YOUR OBJECTIVE:
Using the listing below, report all lines holding the word "breadcrumb".
(AVAILABLE DATA Opens)
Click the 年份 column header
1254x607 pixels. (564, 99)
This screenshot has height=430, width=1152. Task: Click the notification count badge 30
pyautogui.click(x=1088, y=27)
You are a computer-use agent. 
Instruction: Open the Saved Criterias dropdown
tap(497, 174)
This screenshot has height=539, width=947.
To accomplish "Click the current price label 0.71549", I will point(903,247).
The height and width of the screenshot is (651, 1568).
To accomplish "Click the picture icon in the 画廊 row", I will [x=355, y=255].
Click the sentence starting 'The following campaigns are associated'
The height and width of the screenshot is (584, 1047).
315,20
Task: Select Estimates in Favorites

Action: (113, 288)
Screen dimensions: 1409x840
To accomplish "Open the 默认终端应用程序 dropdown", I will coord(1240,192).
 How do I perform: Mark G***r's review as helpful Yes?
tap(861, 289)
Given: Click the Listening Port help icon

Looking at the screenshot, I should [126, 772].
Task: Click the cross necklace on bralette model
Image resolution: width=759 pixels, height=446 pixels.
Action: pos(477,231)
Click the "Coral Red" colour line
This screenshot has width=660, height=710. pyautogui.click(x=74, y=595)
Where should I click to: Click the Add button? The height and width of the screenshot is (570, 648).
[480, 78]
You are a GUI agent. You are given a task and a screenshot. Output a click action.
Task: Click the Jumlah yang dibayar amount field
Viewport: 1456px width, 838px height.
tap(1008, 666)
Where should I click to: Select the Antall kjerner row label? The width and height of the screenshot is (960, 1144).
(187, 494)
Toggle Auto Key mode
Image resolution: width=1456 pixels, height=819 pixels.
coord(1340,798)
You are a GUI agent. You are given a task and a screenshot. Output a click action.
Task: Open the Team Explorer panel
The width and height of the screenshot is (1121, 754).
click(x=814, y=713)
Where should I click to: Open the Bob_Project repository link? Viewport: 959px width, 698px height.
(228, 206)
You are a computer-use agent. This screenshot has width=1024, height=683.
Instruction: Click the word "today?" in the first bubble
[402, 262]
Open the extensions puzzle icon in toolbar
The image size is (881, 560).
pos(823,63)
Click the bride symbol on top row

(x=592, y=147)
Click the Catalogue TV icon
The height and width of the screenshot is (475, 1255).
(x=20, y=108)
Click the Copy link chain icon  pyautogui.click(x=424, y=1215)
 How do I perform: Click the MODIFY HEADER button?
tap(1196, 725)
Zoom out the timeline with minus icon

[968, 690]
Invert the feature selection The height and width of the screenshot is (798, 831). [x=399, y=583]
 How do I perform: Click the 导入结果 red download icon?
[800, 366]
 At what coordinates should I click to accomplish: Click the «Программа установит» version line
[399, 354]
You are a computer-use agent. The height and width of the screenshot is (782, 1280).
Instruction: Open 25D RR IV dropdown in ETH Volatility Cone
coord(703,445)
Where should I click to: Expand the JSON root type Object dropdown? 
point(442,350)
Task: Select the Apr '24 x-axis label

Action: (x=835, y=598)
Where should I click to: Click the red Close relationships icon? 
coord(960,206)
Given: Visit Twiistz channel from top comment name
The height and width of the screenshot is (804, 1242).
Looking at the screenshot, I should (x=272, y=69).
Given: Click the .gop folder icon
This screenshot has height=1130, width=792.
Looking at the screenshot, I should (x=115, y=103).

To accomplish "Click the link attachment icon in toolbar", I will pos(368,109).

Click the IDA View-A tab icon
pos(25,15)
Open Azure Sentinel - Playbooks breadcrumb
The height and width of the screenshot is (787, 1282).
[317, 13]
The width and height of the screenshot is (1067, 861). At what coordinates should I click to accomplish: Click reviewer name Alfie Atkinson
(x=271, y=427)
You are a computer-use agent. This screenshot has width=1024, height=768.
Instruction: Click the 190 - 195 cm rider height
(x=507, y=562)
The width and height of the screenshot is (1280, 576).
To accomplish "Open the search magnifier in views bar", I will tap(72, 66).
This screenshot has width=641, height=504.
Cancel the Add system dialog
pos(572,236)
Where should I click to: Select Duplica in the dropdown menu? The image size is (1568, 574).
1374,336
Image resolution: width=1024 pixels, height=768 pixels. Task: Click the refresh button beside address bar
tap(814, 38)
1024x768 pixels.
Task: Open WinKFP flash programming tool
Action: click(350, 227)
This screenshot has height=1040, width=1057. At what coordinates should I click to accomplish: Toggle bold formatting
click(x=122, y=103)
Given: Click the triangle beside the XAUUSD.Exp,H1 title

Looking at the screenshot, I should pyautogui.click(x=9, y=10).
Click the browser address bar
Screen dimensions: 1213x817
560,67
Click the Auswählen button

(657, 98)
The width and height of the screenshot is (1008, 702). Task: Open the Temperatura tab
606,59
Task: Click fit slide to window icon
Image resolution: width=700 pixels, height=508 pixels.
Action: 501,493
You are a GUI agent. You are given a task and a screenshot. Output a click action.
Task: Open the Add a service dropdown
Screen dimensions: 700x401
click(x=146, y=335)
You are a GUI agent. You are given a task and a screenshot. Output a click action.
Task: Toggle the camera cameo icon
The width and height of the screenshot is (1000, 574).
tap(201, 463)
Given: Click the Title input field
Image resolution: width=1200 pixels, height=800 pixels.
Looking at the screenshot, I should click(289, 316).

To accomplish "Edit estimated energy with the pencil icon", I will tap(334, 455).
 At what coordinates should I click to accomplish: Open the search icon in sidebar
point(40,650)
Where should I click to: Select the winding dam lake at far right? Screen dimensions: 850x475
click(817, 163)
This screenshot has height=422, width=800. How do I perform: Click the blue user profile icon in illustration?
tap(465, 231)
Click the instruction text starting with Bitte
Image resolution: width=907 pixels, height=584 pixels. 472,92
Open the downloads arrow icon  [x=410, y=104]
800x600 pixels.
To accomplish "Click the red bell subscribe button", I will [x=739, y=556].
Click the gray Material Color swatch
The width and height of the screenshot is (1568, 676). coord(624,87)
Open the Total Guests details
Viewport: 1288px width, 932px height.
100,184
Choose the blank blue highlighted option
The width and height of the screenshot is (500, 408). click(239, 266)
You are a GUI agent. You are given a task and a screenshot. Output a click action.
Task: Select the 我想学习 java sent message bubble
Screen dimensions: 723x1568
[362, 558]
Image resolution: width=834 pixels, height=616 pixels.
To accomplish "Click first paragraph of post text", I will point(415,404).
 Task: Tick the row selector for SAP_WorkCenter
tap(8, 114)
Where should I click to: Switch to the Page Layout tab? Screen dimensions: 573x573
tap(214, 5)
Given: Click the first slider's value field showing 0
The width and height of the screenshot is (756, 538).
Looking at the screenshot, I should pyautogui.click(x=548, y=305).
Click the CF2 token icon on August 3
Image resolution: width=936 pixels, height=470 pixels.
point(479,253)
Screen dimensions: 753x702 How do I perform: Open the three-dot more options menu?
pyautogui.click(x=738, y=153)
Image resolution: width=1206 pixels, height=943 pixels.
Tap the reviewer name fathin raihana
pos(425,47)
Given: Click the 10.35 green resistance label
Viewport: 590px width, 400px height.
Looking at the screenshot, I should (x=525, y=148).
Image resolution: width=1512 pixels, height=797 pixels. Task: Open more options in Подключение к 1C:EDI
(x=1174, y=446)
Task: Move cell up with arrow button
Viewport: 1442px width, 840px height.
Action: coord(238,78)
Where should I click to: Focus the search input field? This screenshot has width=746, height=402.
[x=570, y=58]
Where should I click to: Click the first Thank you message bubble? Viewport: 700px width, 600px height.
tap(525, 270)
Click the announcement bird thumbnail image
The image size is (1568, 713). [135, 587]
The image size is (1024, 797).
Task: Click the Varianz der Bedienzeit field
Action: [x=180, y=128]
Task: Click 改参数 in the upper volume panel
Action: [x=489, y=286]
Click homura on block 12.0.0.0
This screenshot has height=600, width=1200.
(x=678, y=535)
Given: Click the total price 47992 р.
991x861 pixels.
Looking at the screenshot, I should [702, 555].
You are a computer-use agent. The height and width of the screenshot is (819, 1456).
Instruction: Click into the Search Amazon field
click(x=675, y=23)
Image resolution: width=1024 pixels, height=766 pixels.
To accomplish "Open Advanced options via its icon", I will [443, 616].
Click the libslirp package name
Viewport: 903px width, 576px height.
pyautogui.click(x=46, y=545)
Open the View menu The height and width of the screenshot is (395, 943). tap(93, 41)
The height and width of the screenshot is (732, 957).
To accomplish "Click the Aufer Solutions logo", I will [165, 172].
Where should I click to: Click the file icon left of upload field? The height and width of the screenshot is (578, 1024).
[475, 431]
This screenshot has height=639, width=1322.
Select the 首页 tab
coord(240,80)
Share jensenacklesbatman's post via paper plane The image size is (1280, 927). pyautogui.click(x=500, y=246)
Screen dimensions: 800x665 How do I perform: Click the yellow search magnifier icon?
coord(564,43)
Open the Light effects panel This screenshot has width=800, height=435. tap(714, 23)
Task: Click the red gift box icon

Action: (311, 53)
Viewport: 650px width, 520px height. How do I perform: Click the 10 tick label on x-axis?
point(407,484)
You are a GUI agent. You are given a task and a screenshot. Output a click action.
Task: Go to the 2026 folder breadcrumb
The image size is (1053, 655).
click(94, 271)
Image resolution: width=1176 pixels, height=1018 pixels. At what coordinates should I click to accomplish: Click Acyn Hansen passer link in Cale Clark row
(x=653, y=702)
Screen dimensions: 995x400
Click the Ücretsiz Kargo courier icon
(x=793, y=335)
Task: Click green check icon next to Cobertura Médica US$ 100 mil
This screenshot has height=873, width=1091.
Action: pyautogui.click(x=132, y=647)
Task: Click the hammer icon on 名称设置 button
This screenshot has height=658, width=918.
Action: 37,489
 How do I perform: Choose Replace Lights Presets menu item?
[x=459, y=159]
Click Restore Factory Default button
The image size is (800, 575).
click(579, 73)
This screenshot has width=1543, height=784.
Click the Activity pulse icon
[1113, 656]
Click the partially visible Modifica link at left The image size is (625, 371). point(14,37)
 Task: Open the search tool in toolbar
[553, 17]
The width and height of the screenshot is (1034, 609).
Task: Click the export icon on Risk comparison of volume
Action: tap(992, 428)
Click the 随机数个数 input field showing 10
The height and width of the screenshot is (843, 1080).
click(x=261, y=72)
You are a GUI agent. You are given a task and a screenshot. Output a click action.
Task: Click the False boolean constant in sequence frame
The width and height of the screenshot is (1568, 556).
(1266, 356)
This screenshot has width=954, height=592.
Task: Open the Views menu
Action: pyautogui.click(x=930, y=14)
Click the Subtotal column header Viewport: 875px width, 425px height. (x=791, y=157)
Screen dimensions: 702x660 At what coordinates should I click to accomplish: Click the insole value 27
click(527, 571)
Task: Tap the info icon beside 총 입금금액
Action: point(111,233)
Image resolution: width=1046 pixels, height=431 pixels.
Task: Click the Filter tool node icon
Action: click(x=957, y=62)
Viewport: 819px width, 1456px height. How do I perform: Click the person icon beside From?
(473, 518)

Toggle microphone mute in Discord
(AVAILABLE DATA Closes)
REPLY:
Open Azure Sentinel - Playbooks breadcrumb
Task: Go to the 2026 folder breadcrumb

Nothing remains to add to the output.